Very funny. Bubbles are strange things. They blow and blow and blow until one day they stop. Then for a while they hold their size as the volume traded of whatever asset is in a bubble continues to decline. Then, because volume always precedes price, price catches up to volume. When the volume/price divergence in housing closes it could mean a 30% drop over a short period of time...maybe less than 2 years.
But, you are probably right about the zombie hoards because with the Fed and Govt out of ammo to fight another housing crash, the next one is going to lead to some highly undesirable social and economic outcomes.
Might want to start storing up your rental apartment with seeds, gold, silver, antibiotics and gun powder.
National stats aside, Mark, do you have any hard data on the usual Super-Speculator states like Arizona, Florida and Nevada?
Yes, a lot. I spend most of my time on CA, FL, AZ, NV and TX, in that order. What happens in these five states will happen everywhere else. One important note on four of these fives states, their condos markets are in a state of puke right now with record numbers of units set to hit over the next two years. This is truly 2006 all over again.
This is a strange spring "selling" season in eastern Connecticut, where I'm from. Usually in the spring, a lot of houses are newly put on the market. Not this year - hardly anything is being added to the offered inventory. The banks are trying to unload foreclosures in a more open way, but it looks like regular sellers have given up. Since no-one has the income to buy a place or pay the property taxes, giving up trying to sell would seem rational.
Oh, another strange thing - most of the foreclosures that are for sale have "tenants" who are not to be disturbed. Yeah, that'll really make the purchase a lot more appealing. Are they the former owners, I wonder? Who will subsequently want to contest the title of the new buyer? Or will they just trash the place before they leave? Another thing I've noticed is that the foreclosures the banks are selling are the cheap places; not the costly ones.
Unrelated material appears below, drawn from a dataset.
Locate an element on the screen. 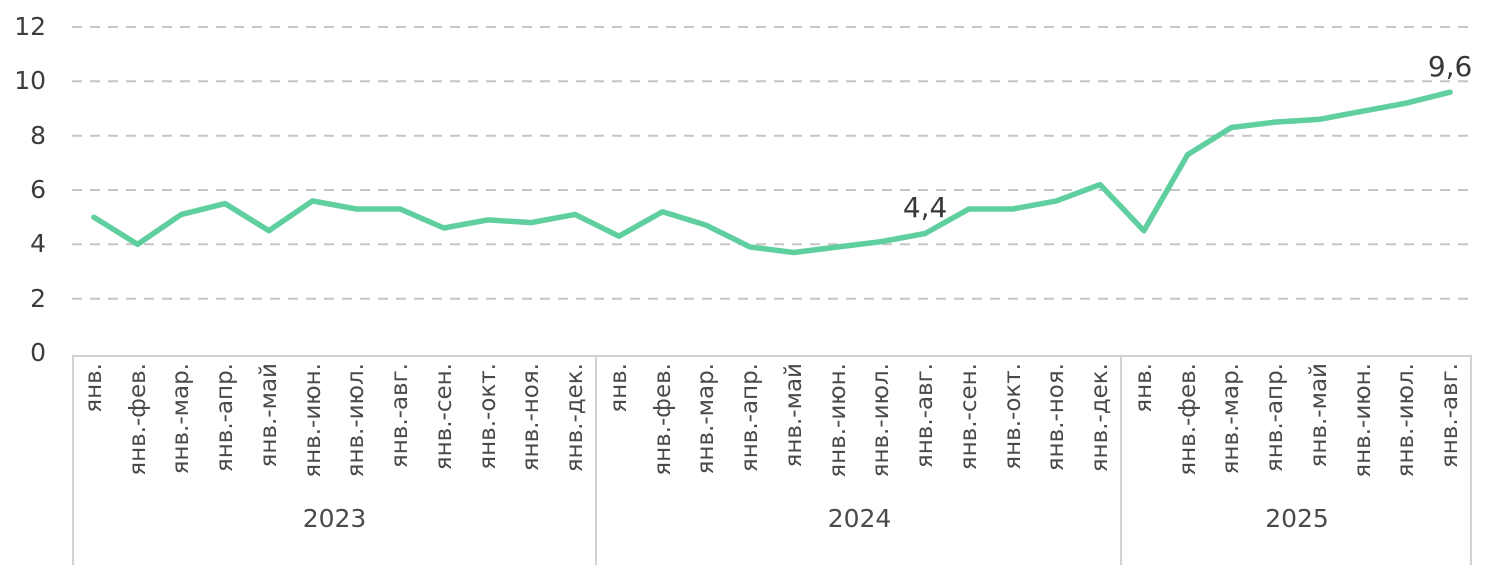 This screenshot has width=1504, height=565. x-year-label: 2025 is located at coordinates (1297, 518).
enjoyed the article Mark. we sold our condo in N.CA recently- listed place right before weekend, had about 300 people go thru the open house. 7 offers by tues. lowest offer was 20K more than asking; we went with the highest, 90K over asking, w 30% down. no contingencies. there were no cash buyers. all asian- but, not foreign investors- silicon valley workers w lots of money and/or family backing. they all wrote letters saying why having our place would make their lives better/why it was perfect for them. felt like we were looking at applications for college or something. they were young couples. im hoping this is a bubble, and that it pops at some point soon- otherwise, i'm screwed, cuz the rentals (and there arn't many)are pretty much higher than what i was paying in mort+taxes+insurance+hoa, if u can believe it. plus, no further inventory. nuts. it has gone parabolic in last few mo. sure looks like a bubble to me. but, agree w comment that equity prices may be whats driving this train- if s&p blows, it will all fall down....which means, i could be sol, since it apparently will never drop.
I think your timing is exceptional. Perhaps prices go up a few %, or stay flat for another 6 to 12 mos, but in 2 to 3 years I think you will think you were the smartest guy around. Your wife will owe you lots of BJ's.
With respect to NorCal, it's driven more by high-yield, pre-IPO, Nas-100, and/or dollar weakness than macro real estate trends.
And with condos all you own is air. Talk about volatile. In Miami condo demand has literally crashed.
Excerpt from a recent client note...
Several “hot” condo markets around the country are now trending in this direction, but nobody’s talking about it yet. .
Bottom line: Demand has plunged to cycle lows and supply has surged to 12 months with 10s of thousands of units in the early and mid-stage production pipe that can’t be absorbed without a plunge in prices or a fresh tidal wave of speculators.
We know supply here will surge for at least 2 more years based on what’s in the pipe. The question is, what can make demand double or triple, which is needed to prevent a crash?